No hay nada nuevo en un pintor que sale al campo. Hay una irrenunciable llamada de la naturaleza, una necesidad ancestral de enfrentarse al paisaje. Igual que un retrato o un bodegón reclaman, a gritos, su vigencia y sus intérpretes. Pero en todo ello hay una responsabilidad contemporánea, a la que Álvaro Negro no rehúye. También hay eso que llaman un artista multidisciplinar. Aunque en esta última última etiqueta acecha una de las taras más peligrosas del actual momento del arte: la prisa. Álvaro negro no tuvo ninguna prisa y en cambio tuvo dos cosas mucho más interesantes: frontalidad y tozudez. Frontalidad para estar presente sin resultar grandilocuente; para elegir encuadres en los que la naturalidad se impone a la tentación pretenciosa de mover la cámara como un cineasta independiente. Tozudez para perseguir los momentos adecuados. Citaré dos de ellos. En el primero una hipnótica nevada cubre toda la finca; la levedad de los copos de nieve precipitándose sobre los pesados bloques de Rückriem es un momento de intensa poesía. En el segundo hay un haz de luz que penetra en la floresta trazando un mágico eje ortogonal que parece fruto de un retoque digital, pero que simplemente se trata de la luz abriéndose paso, polarizada con la misma mágica naturalidad con la que se construye un arco iris. Álvaro se sirvió de su tozudez, insisto, para volver una y otra vez al lugar de los hechos y, aprovechándose de la memoria obtenida, filmar con precisión los recuerdos de visitas pasadas. Filmar sobre la propia memoria es escribir un relato que ya es tan cinematográfico como pictórico. Un pintor en el estudio es dueño del tiempo; un pintor en el campo es propiedad del tiempo. Un amigo me dijo una vez que un pintor, hable de lo que hable, siempre habla de pintura; tenga lo que tenga en las manos, ya sea una cámara de vídeo o una fregona, siempre actúa como un pintor. Álvaro Negro es pintor y cuando mira a través del visor de una cámara, aunque comprende que se trata de lenguaje cinematográfico, siempre respira como un pintor.

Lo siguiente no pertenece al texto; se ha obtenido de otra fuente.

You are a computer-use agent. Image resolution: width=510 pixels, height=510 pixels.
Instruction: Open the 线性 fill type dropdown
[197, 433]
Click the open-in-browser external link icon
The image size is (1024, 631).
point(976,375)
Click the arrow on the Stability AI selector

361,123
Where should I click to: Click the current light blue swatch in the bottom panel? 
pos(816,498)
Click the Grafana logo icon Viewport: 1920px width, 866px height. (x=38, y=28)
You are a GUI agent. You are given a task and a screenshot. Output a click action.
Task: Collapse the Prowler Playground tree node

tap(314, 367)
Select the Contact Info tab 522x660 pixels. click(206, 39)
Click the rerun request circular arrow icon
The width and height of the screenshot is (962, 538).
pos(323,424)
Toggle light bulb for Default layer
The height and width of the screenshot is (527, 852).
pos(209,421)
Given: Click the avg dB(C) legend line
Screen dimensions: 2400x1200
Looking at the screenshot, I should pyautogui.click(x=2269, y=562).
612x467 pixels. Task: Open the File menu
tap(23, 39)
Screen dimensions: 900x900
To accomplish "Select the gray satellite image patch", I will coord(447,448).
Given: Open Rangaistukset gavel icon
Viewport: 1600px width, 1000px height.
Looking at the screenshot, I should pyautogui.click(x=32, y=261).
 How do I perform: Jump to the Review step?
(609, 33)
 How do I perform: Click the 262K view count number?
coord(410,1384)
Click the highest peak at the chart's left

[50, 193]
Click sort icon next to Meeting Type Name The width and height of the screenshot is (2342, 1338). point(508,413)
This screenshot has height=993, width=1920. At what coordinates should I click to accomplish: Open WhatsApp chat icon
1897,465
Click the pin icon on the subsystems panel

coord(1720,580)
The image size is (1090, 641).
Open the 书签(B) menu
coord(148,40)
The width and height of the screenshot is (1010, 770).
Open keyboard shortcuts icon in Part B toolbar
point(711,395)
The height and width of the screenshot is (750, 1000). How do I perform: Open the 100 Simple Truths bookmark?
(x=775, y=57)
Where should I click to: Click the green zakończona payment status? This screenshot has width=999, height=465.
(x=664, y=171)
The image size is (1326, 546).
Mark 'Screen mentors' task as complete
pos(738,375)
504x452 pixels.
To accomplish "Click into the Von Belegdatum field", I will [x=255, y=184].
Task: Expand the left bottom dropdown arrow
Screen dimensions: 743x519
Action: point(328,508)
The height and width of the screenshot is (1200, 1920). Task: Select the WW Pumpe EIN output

La escultura de Ulrich Rückriem actúa como una baliza, un mojón, un objeto imantado con el que buscar las trazas de la sección aúrea, madre de toda composición. Son herramientas para aprehender lo inaprensible. Álvaro Negro recoge las pistas dejadas por Rückriem para tirar del hilo y ofrecerle al espectador este relato. Una lectura documental que completa la obra de Rückriem y genera una obra nueva. Las estaciones y el paso del tiempo alejan de nuevo la prisa y revelan que una misma realidad se transforma en otra cosa cuando la luz o la atmósfera juguetean con la óptica de la cámara. También introducen uno de los elementos que mejor definen el trabajo de Álvaro Negro: la reflexión. La lenta decantación de sus imágenes nos hacen pensar en una visita del maestro Kurosawa a las remotas llanuras del Deza.